Mostar enchants us, from the calls to prayer echoing from its mosques to the Turkish bazaar of colorful crafts and market stalls to the still war-torn neighborhoods displaying bold murals of nationalist pride. Of course, we also love the cake shops and bakeries, where shelves glow with honey-soaked pastries, four-layer cream-filled cakes and the elaborate puddings that were favorites of the Ottoman sultans.
Dubrovnik: The Fairy-Tale City
We finish — as we started — in Dubrovnik, today among the most popular and crowded destinations in central and southeastern Europe thanks to its role standing in for King’s Landing in Game of Thrones. But here’s what most people don’t know: visiting Dubrovnik is a completely different experience for those who stay within or just outside the old city walls.
From its towering battlements to the smooth white paving stones that gleam underfoot, Dubrovnik feels like the setting of a chivalric legend, and having it all to yourself at night and in the early mornings lets you sense the magic the most. Dubrovnik is a dream for those who love to walk, and we do, climbing up to Fort Lovrijenak on its high rocky perch and scaling Srd Hill to visit Napoleonic Fort Imperial, which protected the city through many wars, including the battle for Croatian independence.
And we climb up one of the towers to walk the entire 1.2-mile circuit of the old city walls, considered one of the greatest fortifications of the Middle Ages, staying to watch the sunset touch the gleaming stones with gold.
The azure-blue Dalmatian coast is another draw here, and we spend two of our days visiting islands by ferry. Just an hour’s ride away, Lokrum’s attractions include a Benedictine monastery-turned-palace surrounded by courtyards and a botanical garden. The grounds have become a sanctuary for escaped peacocks and fluffy rabbits happy to nibble from your hand. Many people also come to the island to swim in its secluded coves, dive off the craggy rocks or float in the iridescent blue-green “dead sea” saltwater lake connected to the ocean by underground caves.

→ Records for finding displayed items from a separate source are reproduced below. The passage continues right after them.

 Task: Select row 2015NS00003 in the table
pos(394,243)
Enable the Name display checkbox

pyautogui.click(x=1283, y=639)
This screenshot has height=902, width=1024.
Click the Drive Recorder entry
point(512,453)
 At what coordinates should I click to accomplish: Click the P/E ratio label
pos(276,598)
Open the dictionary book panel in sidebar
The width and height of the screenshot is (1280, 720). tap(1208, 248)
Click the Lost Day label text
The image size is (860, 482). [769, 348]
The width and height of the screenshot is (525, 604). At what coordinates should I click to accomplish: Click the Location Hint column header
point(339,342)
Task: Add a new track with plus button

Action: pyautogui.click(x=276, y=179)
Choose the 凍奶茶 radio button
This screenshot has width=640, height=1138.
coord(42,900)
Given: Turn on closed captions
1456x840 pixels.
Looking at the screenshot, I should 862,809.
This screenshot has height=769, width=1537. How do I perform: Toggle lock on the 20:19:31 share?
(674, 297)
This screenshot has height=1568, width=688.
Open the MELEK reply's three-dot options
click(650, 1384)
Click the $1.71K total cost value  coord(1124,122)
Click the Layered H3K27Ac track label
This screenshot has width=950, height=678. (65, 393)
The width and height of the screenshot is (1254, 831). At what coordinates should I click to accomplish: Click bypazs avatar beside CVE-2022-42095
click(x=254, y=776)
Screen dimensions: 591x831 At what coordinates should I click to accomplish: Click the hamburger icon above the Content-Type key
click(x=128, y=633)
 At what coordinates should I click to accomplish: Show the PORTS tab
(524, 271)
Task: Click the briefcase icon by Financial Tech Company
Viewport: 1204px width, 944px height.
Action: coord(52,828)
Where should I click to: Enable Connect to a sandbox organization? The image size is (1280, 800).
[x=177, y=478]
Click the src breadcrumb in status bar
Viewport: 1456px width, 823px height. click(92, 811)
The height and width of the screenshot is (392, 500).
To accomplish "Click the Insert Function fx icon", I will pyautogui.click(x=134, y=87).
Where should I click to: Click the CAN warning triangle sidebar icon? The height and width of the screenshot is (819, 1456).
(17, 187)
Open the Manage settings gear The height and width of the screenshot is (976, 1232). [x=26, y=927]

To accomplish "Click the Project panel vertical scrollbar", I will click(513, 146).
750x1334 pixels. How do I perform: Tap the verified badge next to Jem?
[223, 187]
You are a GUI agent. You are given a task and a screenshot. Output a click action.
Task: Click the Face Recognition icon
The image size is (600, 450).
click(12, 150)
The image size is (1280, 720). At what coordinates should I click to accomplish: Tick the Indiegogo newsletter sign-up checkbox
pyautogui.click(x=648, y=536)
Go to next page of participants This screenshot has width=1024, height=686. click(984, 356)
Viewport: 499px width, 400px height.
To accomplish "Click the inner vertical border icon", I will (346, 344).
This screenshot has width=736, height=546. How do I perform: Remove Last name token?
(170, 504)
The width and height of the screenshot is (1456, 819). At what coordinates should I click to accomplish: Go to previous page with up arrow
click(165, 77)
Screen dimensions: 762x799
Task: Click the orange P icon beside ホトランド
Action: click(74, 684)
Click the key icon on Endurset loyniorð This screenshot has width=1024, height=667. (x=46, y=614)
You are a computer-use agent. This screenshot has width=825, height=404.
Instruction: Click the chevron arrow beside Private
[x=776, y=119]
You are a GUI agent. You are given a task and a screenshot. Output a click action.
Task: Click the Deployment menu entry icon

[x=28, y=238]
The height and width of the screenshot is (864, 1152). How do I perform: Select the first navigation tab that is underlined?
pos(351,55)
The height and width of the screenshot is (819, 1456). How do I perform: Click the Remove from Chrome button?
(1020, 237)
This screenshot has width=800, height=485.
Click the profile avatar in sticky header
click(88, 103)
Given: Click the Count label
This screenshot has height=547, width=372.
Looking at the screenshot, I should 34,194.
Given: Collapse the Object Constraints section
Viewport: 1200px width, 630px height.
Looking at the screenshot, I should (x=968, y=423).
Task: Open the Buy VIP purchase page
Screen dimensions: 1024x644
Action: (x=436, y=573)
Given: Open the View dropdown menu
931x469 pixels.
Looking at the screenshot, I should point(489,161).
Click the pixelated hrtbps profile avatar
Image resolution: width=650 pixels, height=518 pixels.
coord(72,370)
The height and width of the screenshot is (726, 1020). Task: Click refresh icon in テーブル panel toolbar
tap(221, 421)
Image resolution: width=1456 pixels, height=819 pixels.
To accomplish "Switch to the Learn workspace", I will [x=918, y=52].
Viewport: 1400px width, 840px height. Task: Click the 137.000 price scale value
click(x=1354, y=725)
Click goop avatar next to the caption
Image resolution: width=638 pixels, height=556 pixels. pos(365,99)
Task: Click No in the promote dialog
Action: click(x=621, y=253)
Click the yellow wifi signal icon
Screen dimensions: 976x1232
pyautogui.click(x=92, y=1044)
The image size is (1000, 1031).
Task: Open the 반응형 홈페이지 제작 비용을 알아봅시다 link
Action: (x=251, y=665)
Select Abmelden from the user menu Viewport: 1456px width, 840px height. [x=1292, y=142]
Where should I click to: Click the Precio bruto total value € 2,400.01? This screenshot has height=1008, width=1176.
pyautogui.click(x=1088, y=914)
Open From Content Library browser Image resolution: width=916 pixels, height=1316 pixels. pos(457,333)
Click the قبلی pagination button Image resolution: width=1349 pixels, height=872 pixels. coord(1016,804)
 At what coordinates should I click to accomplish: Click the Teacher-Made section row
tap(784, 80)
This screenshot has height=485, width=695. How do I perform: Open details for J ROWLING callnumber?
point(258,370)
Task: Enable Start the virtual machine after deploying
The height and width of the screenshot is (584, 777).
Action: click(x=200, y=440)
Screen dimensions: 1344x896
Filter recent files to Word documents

Lopud, one of a group of islands called Elafiti, is as popular for its white sand beach as it is for the Franciscan monastery that looms dramatically over the port. The ferry rides themselves are a highlight, offering endless photo opps of Dubrovnik’s famed seawalls and the islands’ craggy coastlines and peaceful harbors.
On our second-to-last day in Dubrovnik, the city’s many plazas and parks suddenly bloom with flower stalls, each vying to outdo the others with massive arrangements of white and yellow chrysanthemums, daisies and roses of all hues. Checking the calendar, we realize that tomorrow is All Saints Day, to be followed by All Souls Day, when Central European Christians honor deceased family members by cleaning and decorating their graves.
Before heading for the airport, we wake early to watch families proceeding into the beautiful Cemetery of Boninovo and marvel at the care and beauty lavished on each mausoleum. Noticing the clusters of red glass lanterns, we ask their significance and an elderly woman looks surprised at our ignorance. “They light the way into heaven,” she says. It seems a fitting endnote for a trip that’s shown us the ways in which Balkan traditions remain strong despite hundreds of years of conquest, upheaval and death by land and sea.
The white sand beaches of Lopud.
Dubrovnik’s La Stradun in old town.
The city walls glow at sunset in Dubrovnik.